Un lien mis en ligne par l'actrice menait même vers un site où on propose des kits «nettoyants» à 350$ pièce.

Oui, 350$ pour 21 jours de poudres et de comprimés à ingurgiter pour remplacer la vraie nourriture.

Exit le respect pour Demi.

Y croit-elle vraiment? Est-elle payée pour ça? Est-elle encore, à son âge, imbibée de cette idée que la minceur s'atteint par les poudres et la privation extrême?

Et comment se fait-il, en 2010, avec tout ce que l'on sait non seulement sur l'inefficacité des régimes mais surtout sur leur rôle dans la prise de poids, qu'on en soit encore à parler de ces méthodes qui, souvent, ne sont en fait que charlataneries? Et qui croit à ces histoires de «nettoyage des toxines» alors que nutritionnistes, médecins et autres scientifiques n'y trouvent ni utilité ni réalité?

DONNÉES ENREGISTRÉES:

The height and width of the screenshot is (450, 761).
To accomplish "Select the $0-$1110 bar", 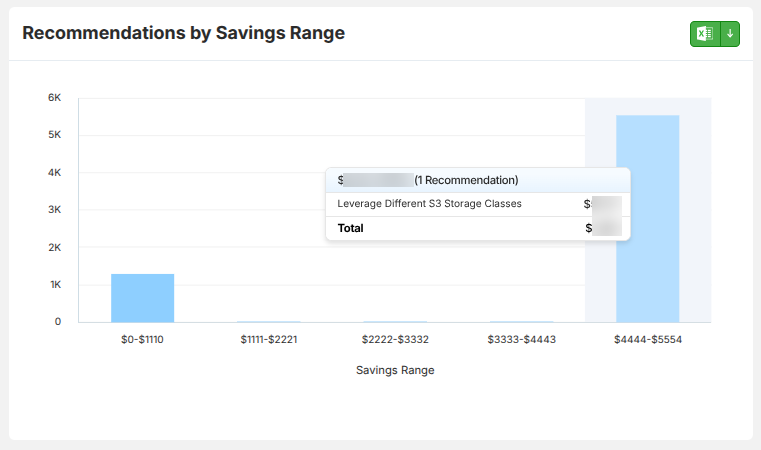I will pos(142,298).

ACTION DEMANDÉE A:
Recopiez le passage du texte sur les kits nettoyants compris entre «Un lien mis» et «respect pour Demi.», ces deux extraits inclus.
ACTION DEMANDÉE B:
D'après le texte sur les kits nettoyants, combien de jours couvre le kit vendu 350 $ ?
ACTION DEMANDÉE C:
Poursuivez le texte sur les kits nettoyants à la suite de sa dernière phrase.
Vous n'aurez pas besoin des lignes pour ce travail.

PRODUCTION ATTENDUE A:
Un lien mis en ligne par l'actrice menait même vers un site où on propose des kits «nettoyants» à 350$ pièce.

Oui, 350$ pour 21 jours de poudres et de comprimés à ingurgiter pour remplacer la vraie nourriture.

Exit le respect pour Demi.

PRODUCTION ATTENDUE B:
21 jours.

PRODUCTION ATTENDUE C:
Appel à Émilie Dansereau-Trahan, agente de recherche à l'Association pour la santé publique du Québec, où elle travaille dans la section qui fait office de chien de garde concernant les questions de poids et d'image corporelle.

«Les detox, Émilie, dites-moi...

- C'est n'importe quoi, m'a-t-elle répondu. C'est juste une façon cachée de chercher à perdre du poids. Dans les faits, notre corps n'a pas besoin de ça. Ce sont le foie et les reins qui font le ménage. Le corps est autonettoyant.

- C'est donc de la perte de poids en boîte, en fait, dissimulée sous l'étiquette detox qu'on cherche à vendre? Vous me dites que les gens achètent de la perte de poids préemballée?

- Tout à fait. Un autre régime, le régime le plus populaire en ce moment, est un régime de repas tout préparés», continue la chercheuse. De la perte de poids à réchauffer. Un régime axé sur les protéines, où la quantité de calories permise chaque jour est très limitée.

Ce n'est pas la même chose que le jeûne modifié aux protéines, ce régime draconien populaire et hyper-controversé qui a fait l'objet, la semaine dernière, d'une mise en garde d'une agence de surveillance relevant du ministère de la Santé du Québec. Mais on flirte avec les mêmes concepts.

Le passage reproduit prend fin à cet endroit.